Surgical is indicated in patients with visually significant cataract or fibrovascular membrane. Previously, surgery was indicated only to avoid complications and visual prognosis was very guarded [1, 9,10,11]. Various advances have come since then and successful management of cataract with posterior stalk has been possible [12,13,14,15]. Surgical approach can be anterior or posterior. The common steps like any congenital cataract include lensectomy along with anterior vitrectomy with management of the vascular structures. Hemostasis can be achieved by raised IOP, diathermy of vessels (Fig. 4.13), or using plasma knife [16]. The plasma knife (Fugo blade) is a radiofrequency electrosurgical incising instrument that uses electromagnetic energy to perform cutting and provides non-cauterizing hemostasis called “autostasis” [17]. The advantage of anterior approach is that IOL can be placed at the time of surgery.

Fig. 4.13
figure 13

Intraoperative image of anterior PFV where vessels are being cauterized using diathermy

Figure 4.14a–d shows the steps of surgery where after lensectomy, vascular stalk is visible. The posterior capsular plaque with attached stalk is cut using plasma knife (Fugo blade) avoiding inadvertent bleed. Afterward, the stalk is cut with microincision forceps.
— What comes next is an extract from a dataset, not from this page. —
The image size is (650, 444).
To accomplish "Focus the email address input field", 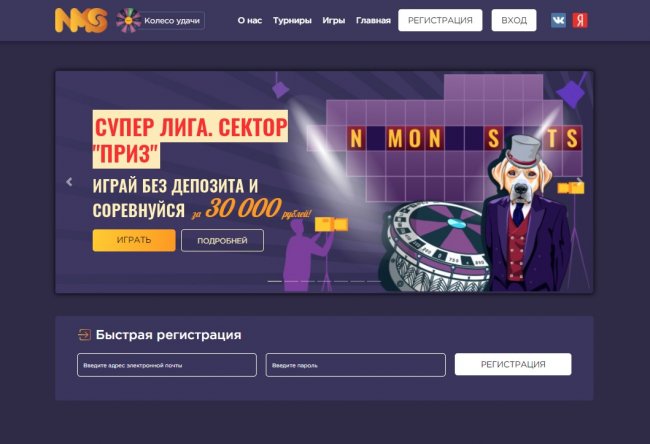I will (167, 365).
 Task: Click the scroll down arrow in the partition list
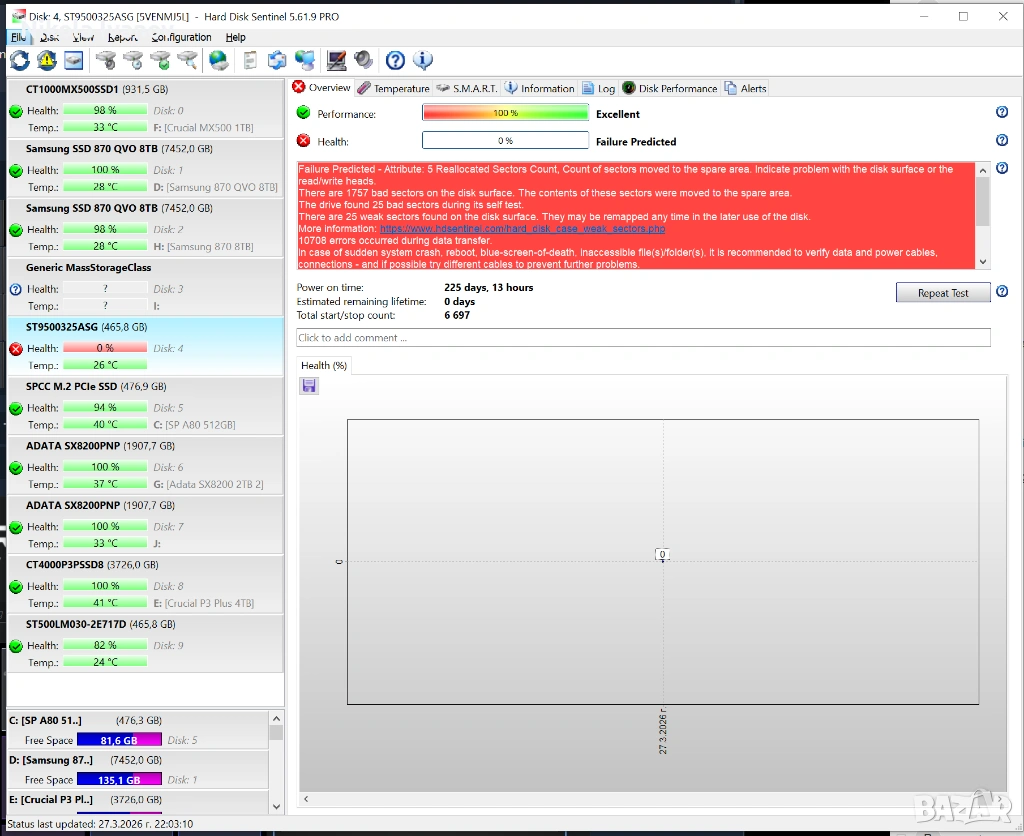click(276, 805)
We can see the intact rim of sulcus for placement of IOL.

Fig. 4.14
figure 14

(a) Fugo blade is used to cut the posterior capsule along with PFV stalk. (b) After hemostasis, stalk is cut with microincision forceps. (c) Stalk seen falling back. (d) After anterior vitrectomy, rim of sulcus is intact, IOL can be placed

4.4 Prognosis

Favorable outcomes may be achieved in children with PFV, irrespective of surgical approach by early intervention followed by aggressive amblyopic treatment [12,13,14,15, 18]. Still outcomes remain inferior compared to other children with unilateral cataract without PFV. It may be due to higher percentage of complications including glaucoma, visual axis opacification, vitreous hemorrhage, and retinal detachment [12, 13, 19, 20].